(Extracted data begins)
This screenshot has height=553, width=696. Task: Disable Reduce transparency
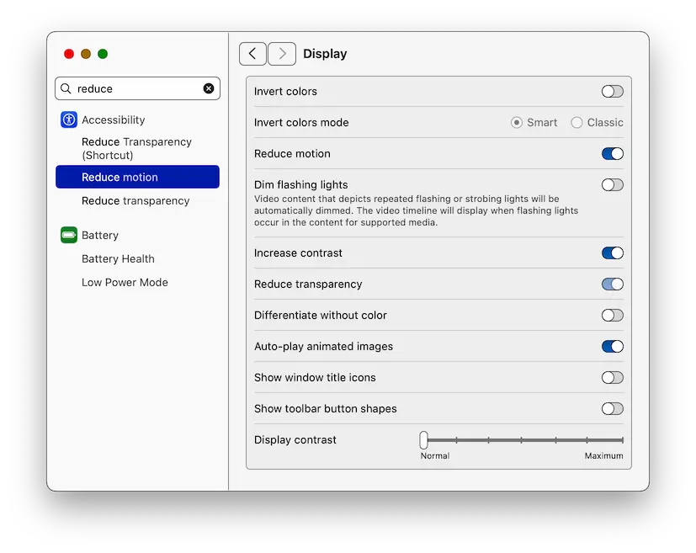coord(612,284)
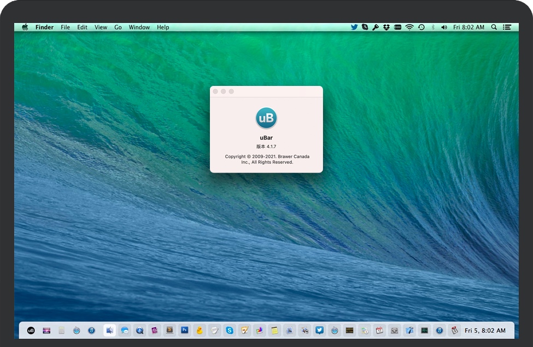Image resolution: width=533 pixels, height=347 pixels.
Task: Open Stickies yellow note app in taskbar
Action: tap(274, 331)
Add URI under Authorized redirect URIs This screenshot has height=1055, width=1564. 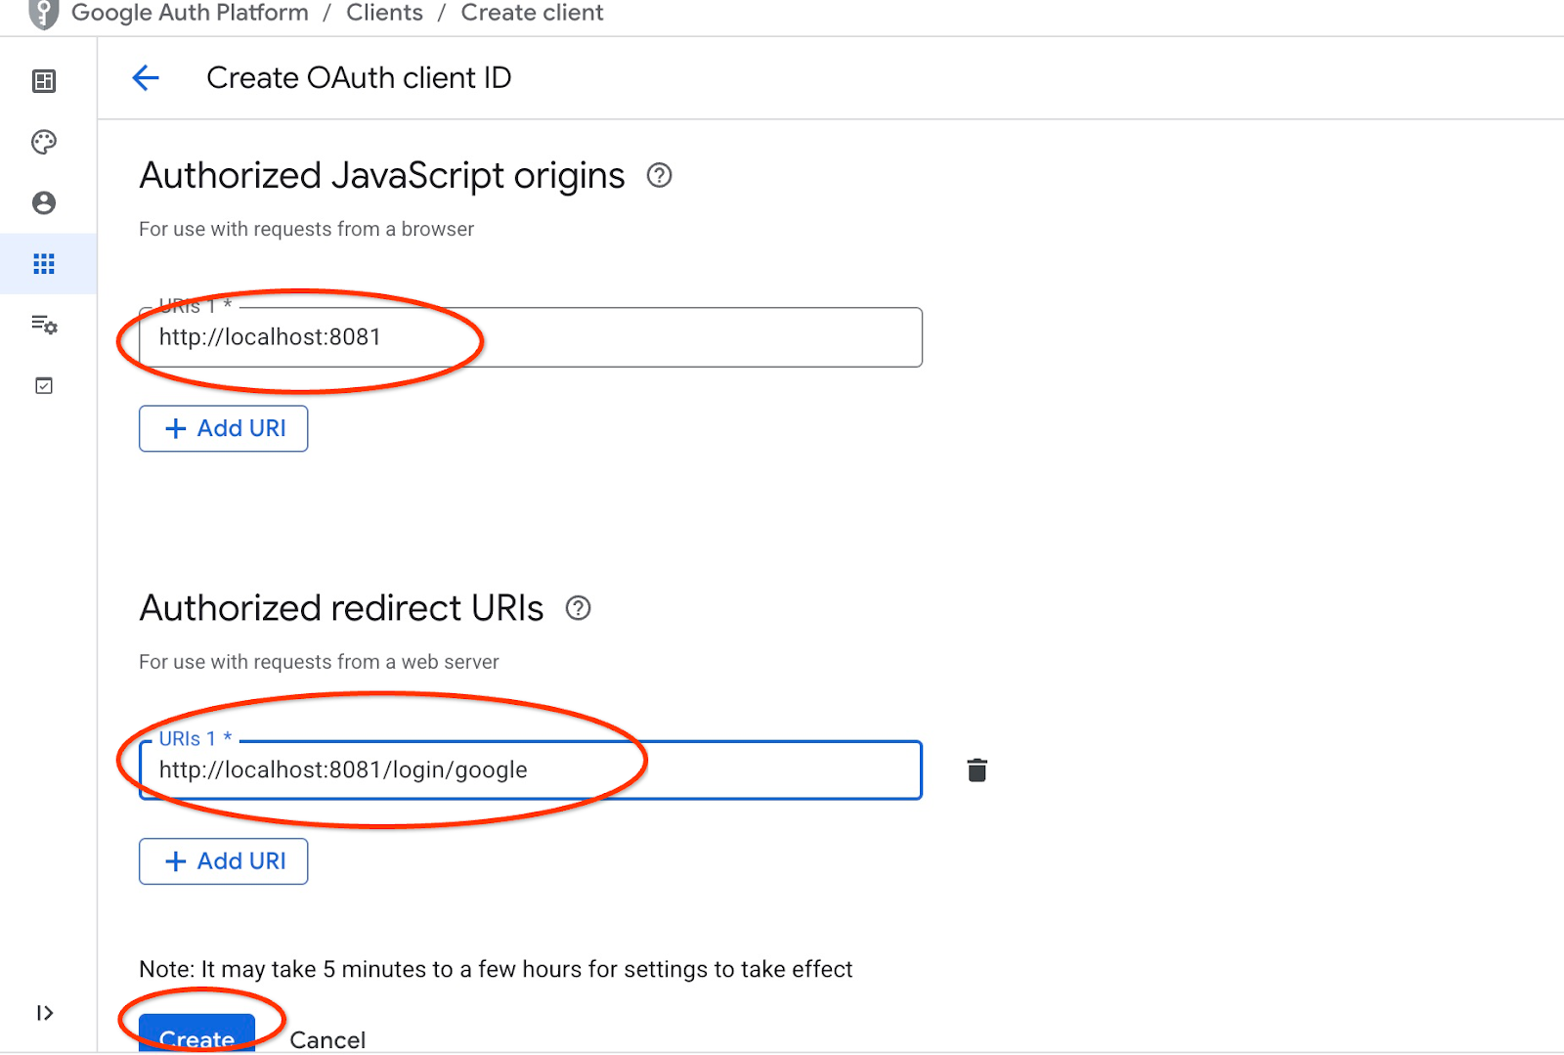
(Extracted data ends)
=== Assigned task ===
Please retype every record shown above, exactly as written, but without pictures.

=== Answer space ===
This screenshot has height=553, width=696. Task: Disable Reduce transparency
coord(612,284)
Image resolution: width=533 pixels, height=347 pixels.
Task: Open Stickies yellow note app in taskbar
Action: tap(274, 331)
Add URI under Authorized redirect URIs This screenshot has height=1055, width=1564. 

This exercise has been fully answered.